Вино было отличным, и наш юмор под его влиянием улучшился. Он рассказал мне, что в России я — миллионер, за счет набежавших там процентов на авторские гонорары за мои пьесы, и что мне нужно приехать и пожить там по-королевски.

Я ответил: «Будучи тем, чем я являюсь, я лучше буду держаться подальше от России».

Ужин продолжался до закрытия Дубового зала, принесли счет, и перечисление блюд заняло в нем три страницы…

Он подарил мне последнее издание своих стихов, надписав его весьма витиевато, с выражением уважения и любви.

Во время перепалки по поводу наличия или отсутствия гомосексуальной проблемы в Советском Союзе я сказал ему: — «Надеюсь, вы не думаете, что я затеял этот разговор, планируя совратить вас».

Думаю, он принял меня за совершенно свихнувшегося, я его — тоже, и слабо поверил в его «уважение и любовь».

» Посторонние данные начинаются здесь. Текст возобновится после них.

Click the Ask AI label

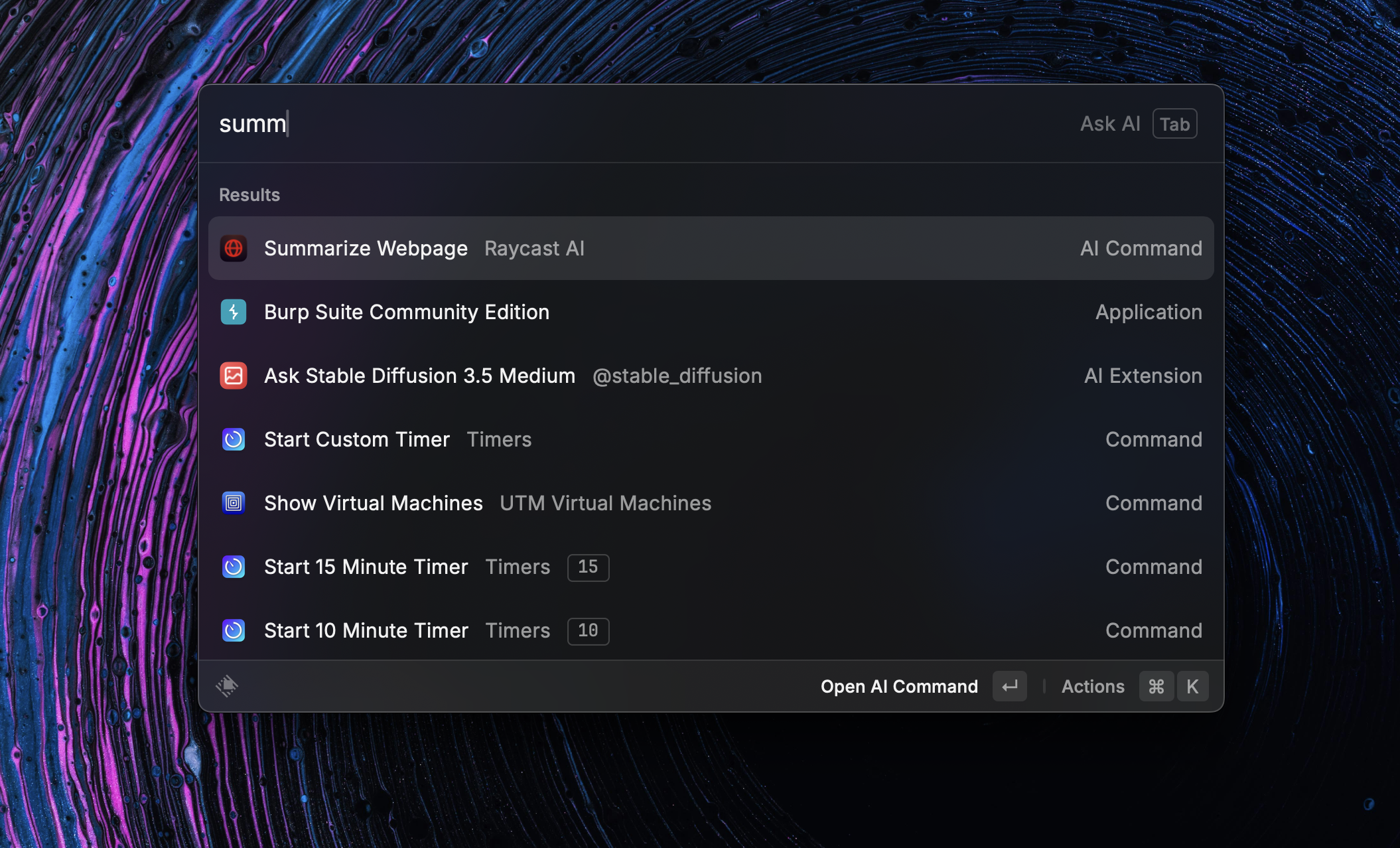1110,124
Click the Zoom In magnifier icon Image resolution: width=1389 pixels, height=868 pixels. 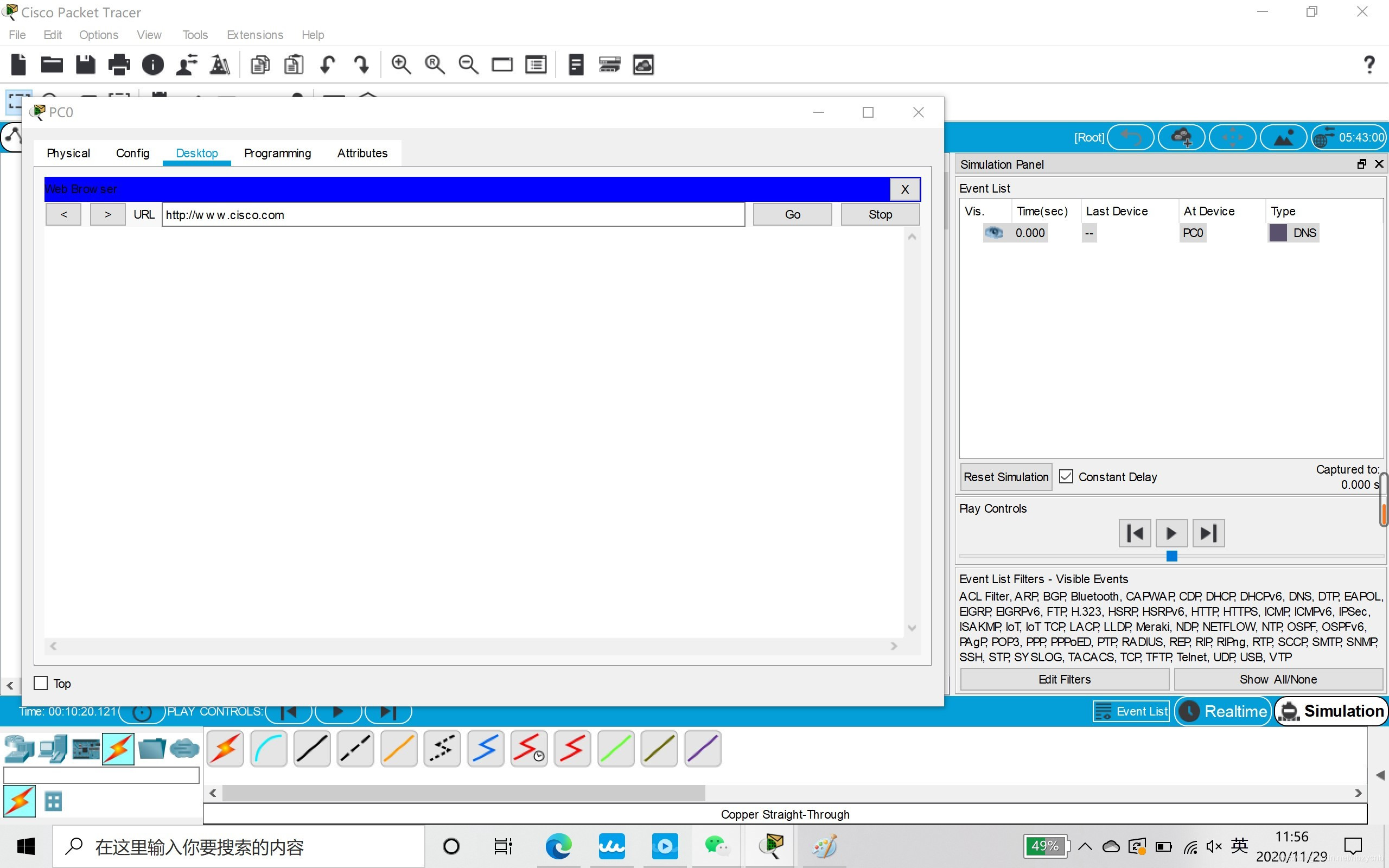click(x=400, y=65)

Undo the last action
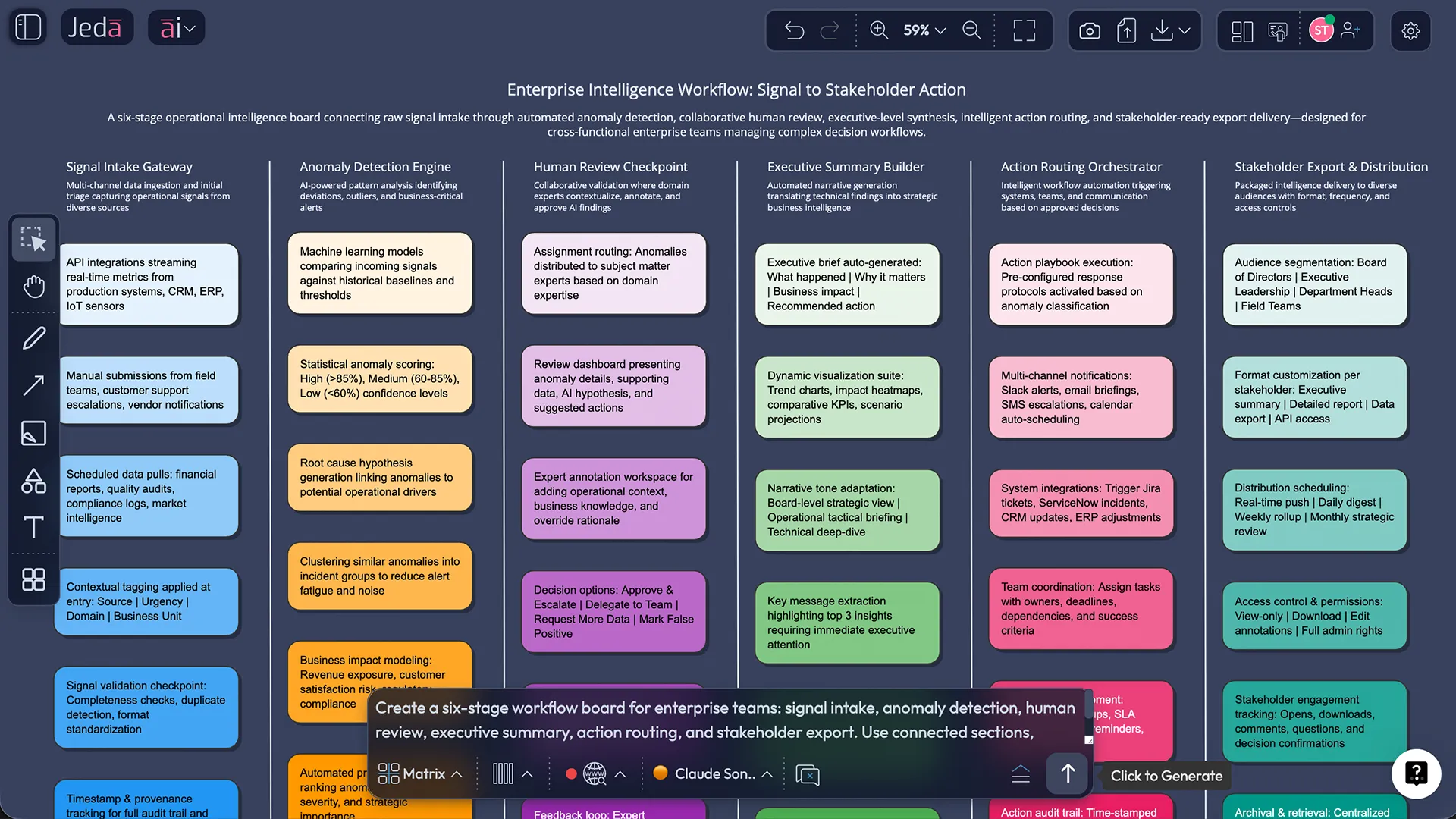(x=794, y=30)
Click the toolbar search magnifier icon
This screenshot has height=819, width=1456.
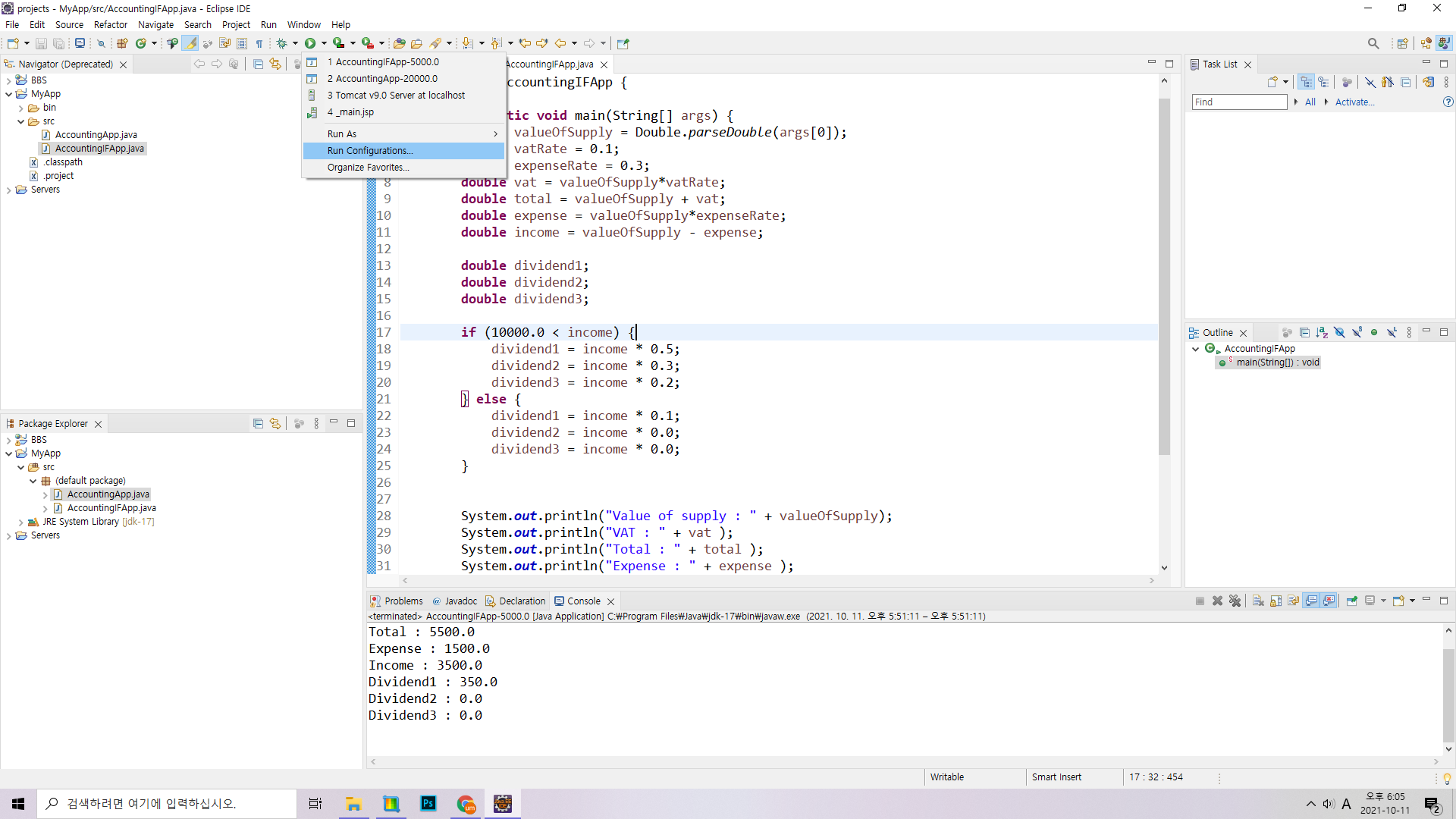1373,43
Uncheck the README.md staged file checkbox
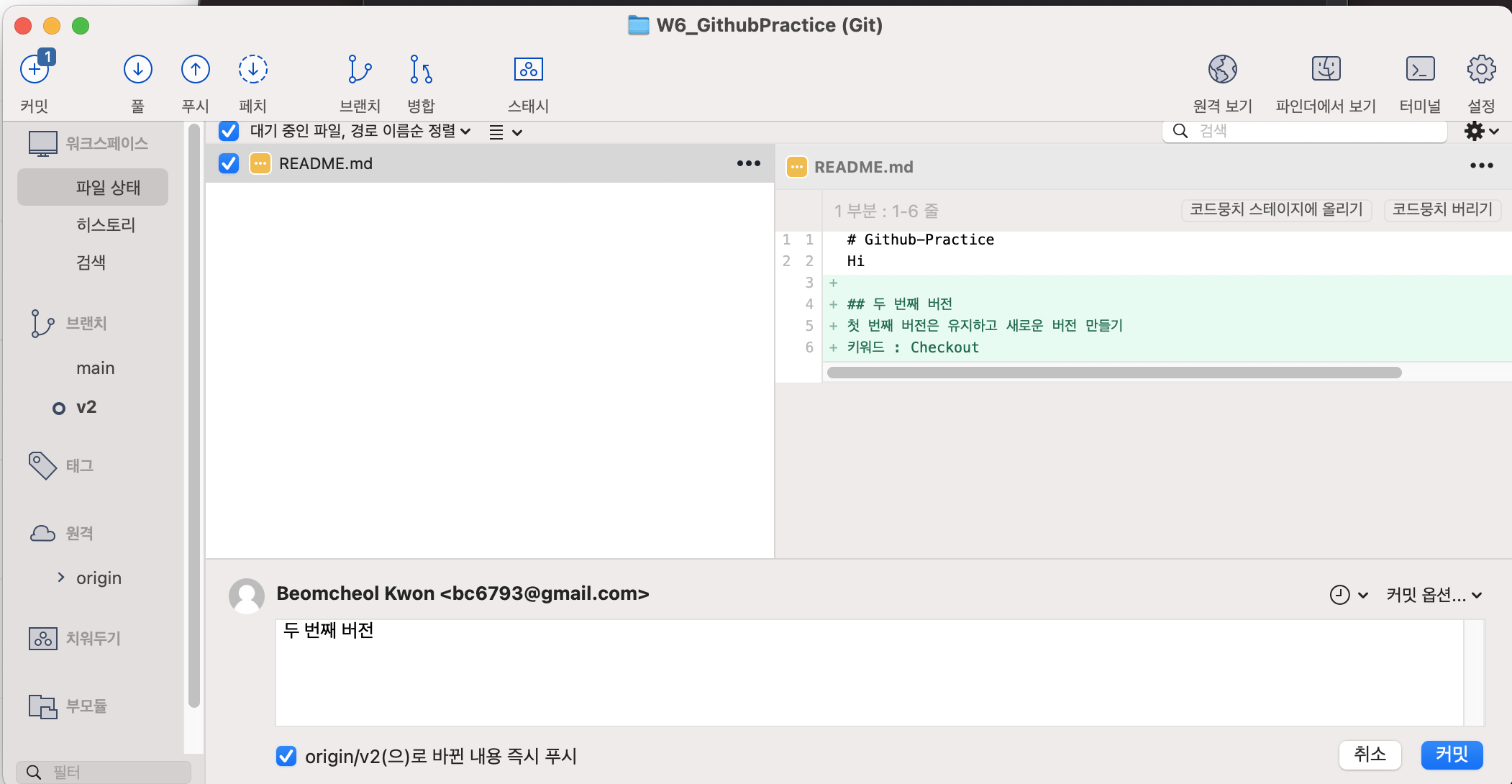 229,164
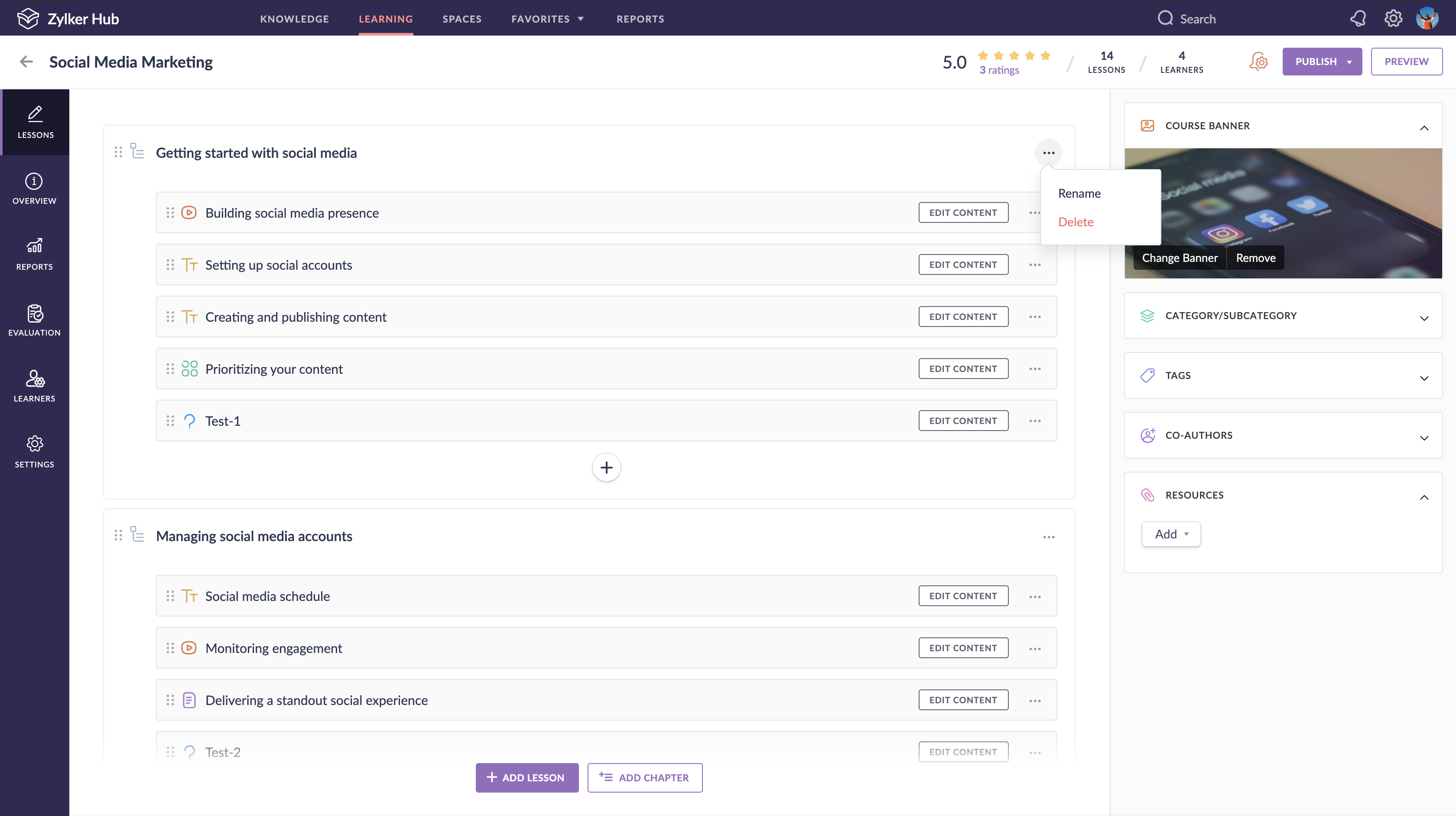Grab drag handle of Setting up social accounts

[x=170, y=264]
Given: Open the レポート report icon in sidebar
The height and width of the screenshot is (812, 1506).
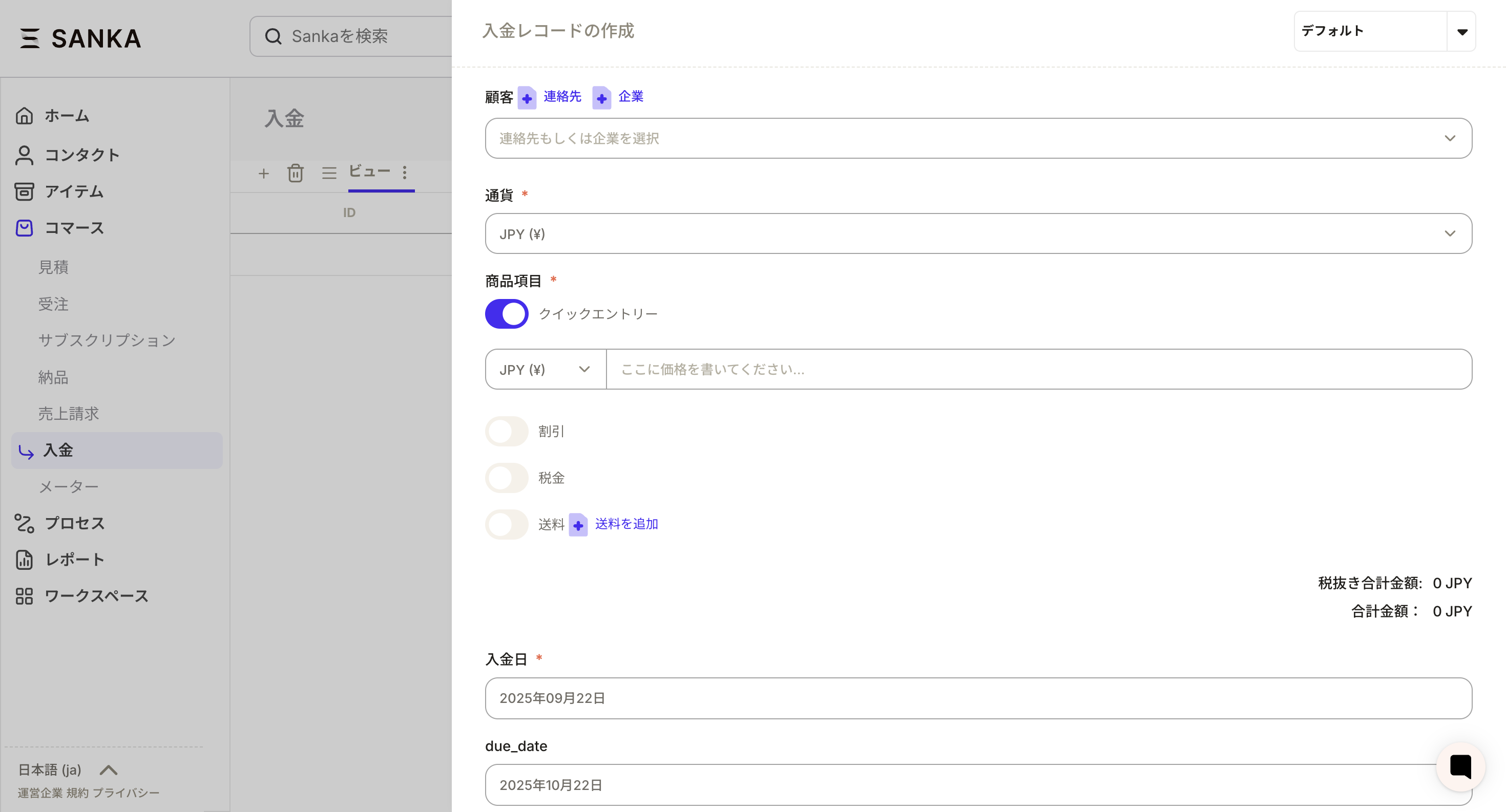Looking at the screenshot, I should tap(24, 560).
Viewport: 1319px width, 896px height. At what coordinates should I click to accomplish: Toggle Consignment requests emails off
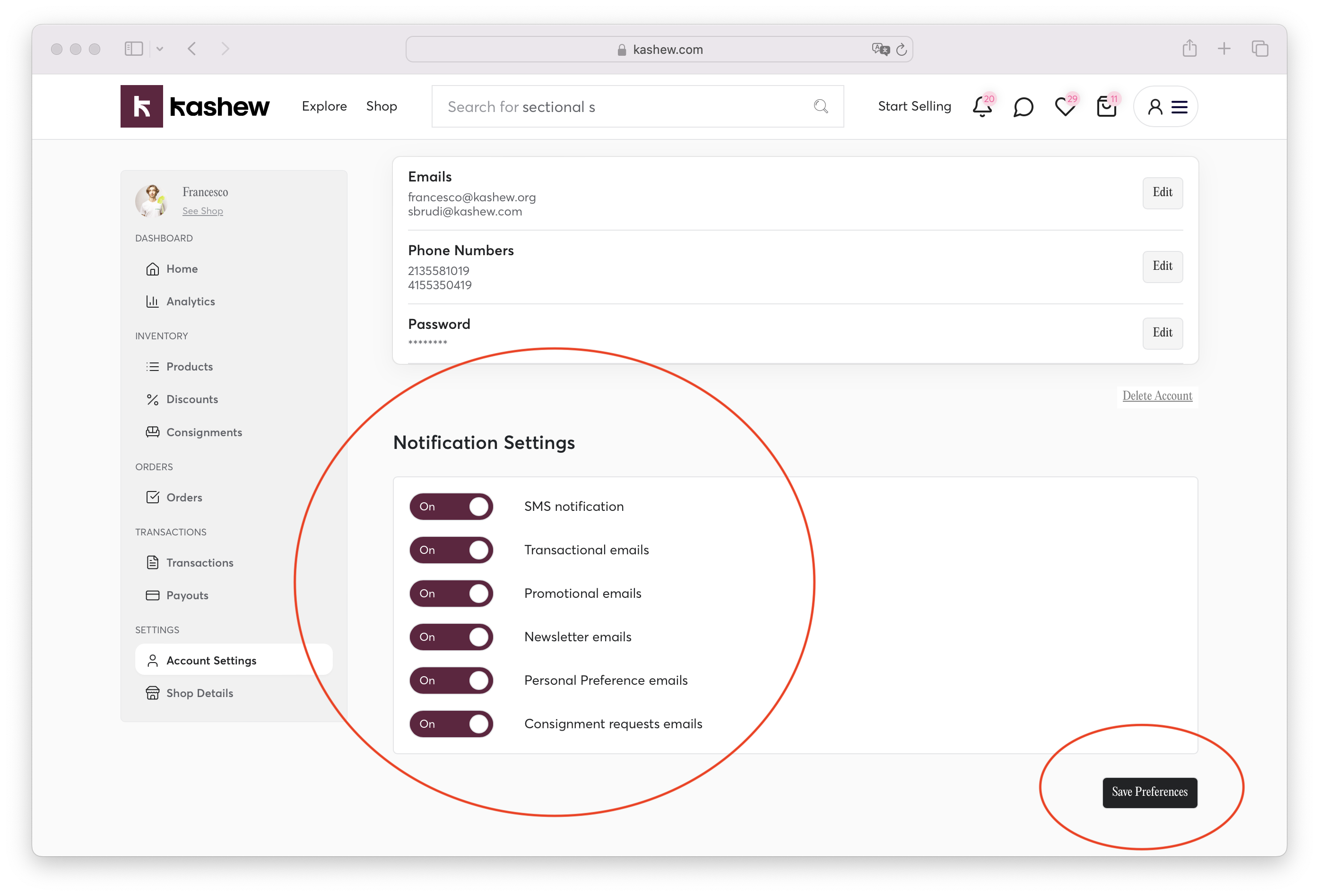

После наших местных фанфар по поводу рокфеллеровского фанта я выехал из Сент-Луиса в Нью-Йорк и приехал туда на рассвете. Я не отдыхал, не брился и выглядел совершенно неприлично, когда явился в величественный офис фирмы «Либлинг-Вуд, Инкорпорейтед», высоко-высоко в здании Радиоклуба США на Рокфеллер-плаза, 30.

Приемная была полна девушками, жаждавшими работы в кордебалете, который набирал в этот момент для своего мюзикла мистер Либлинг, муж моего нового агента, Одри Вуд; они толкались, щебетали, как птички на ветках, и тут из своего внутреннего святилища стремительно выскочил мистер Либлинг и закричал: «Девушки, строиться!», и все построились, кроме меня. Я остался в уголочке на стуле. Ряд девушек отобрали для прослушивания, остальным вежливо отказали, и они, продолжая щебетать, ушли. Тут Либлинг заметил меня и сказал: «Для вас сегодня ничего нет».

Я ответил: «Мне сегодня ничего не надо, кроме встречи с миссис Вуд».

И как раз на этой фразе она вошла в приемную — миниатюрная тоненькая женщина с рыжими волосами, фарфоровым личиком и холодным проницательным взглядом — сохранившимся и по сей день.

Я рассчитал, что это именно та леди, к которой я приехал, и не ошибся. Я встал, представился ей, и она произнесла: «Прекрасно, наконец вам это удалось», на что я ответил: «Еще нет». Я не шутил, а так буквально и понимал, и поэтому был несколько обескуражен легкомысленным взрывом смеха.